— start of Text —

# Untrimmed Wallpaper



## finishesbykevyn

Is anyone familiar with Flat Vernacular digitally printed paper?
Any tips on table trimming this product or installing this particular product in general..Cheers.


----------



## daArch

finishesbykevyn said:


> Is anyone familiar with Flat Vernacular digitally printed paper?
> Any tips on table trimming this product or installing this particular product in general..Cheers.


Not that one in particular, but I've trimmed many different types of paper.
I see from their website that Flat Vernacular is a "boutique" paper out of Brooklyn. And they make different papers - coated papers, mylar, and vinyl.

Which paper type is it? 

I see they recommend 880, which may not be the best for all their papers, and wheat paste for the coated papers, which would not be my preference on a liner. 

But anyway, find out which type of paper it is and if possible ask what type of inks are being used. There is a printer somewhere in NY that uses "clay based" inks that seem to present a whole new set of parameters with many of the boutique papers.

BTW, if you are not REAL experienced with boutique papers, I would advise to pass on it.


----------



## finishesbykevyn

Hey Daarch
Thanks for the speedy reply. The product is the Flora-Soft Focus.
Its only one 8' feature wall with nothing to trim around. 
Ive hung a bit of paper and admit it has its challenges. Probably wouldnt tackle a whole room with this stuff but thinking i can handle a feature wall. 
As wallpaper is coming back around here and NOBODY is hanging it..Im really trying to get my feet wet here..
Could always change my mind after this.haha..


----------



## daArch

finishesbykevyn said:


> Hey Daarch
> Thanks for the speedy reply. The product is the Flora-Soft Focus.
> Its only one 8' feature wall with nothing to trim around.
> Ive hung a bit of paper and admit it has its challenges. Probably wouldnt tackle a whole room with this stuff but thinking i can handle a feature wall.
> As wallpaper is coming back around here and NOBODY is hanging it..Im really trying to get my feet wet here..
> Could always change my mind after this.haha..

— end of Text —
— start of Data section —

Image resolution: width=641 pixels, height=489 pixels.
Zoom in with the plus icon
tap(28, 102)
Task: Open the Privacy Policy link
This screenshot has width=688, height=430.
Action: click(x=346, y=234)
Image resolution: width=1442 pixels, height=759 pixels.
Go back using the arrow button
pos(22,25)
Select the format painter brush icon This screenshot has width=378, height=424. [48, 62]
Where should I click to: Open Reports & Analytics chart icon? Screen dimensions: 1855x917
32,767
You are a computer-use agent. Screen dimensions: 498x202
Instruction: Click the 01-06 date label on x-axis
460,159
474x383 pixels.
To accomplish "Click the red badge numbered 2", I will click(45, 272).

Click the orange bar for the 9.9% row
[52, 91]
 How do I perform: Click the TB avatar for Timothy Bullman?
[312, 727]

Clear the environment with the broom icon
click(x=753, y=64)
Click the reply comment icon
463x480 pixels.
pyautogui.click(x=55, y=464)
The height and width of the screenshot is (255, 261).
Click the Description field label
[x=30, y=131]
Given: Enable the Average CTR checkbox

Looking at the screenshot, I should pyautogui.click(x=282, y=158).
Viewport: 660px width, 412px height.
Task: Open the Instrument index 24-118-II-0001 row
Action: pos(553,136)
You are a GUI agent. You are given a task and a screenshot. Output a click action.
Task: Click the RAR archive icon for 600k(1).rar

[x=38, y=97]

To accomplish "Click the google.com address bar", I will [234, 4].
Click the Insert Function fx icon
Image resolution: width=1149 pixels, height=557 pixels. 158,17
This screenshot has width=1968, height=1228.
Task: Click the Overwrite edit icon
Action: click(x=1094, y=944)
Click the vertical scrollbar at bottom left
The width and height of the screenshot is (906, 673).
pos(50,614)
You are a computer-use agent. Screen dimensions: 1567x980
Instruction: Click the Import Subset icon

— end of Data section —

• Stated exercise:
Render into Spanish the following sentence from the wallpaper thread: "Not that one in particular, but I've trimmed many different types of paper."

• Written reply:
No ese en particular, pero he recortado muchos tipos distintos de papel.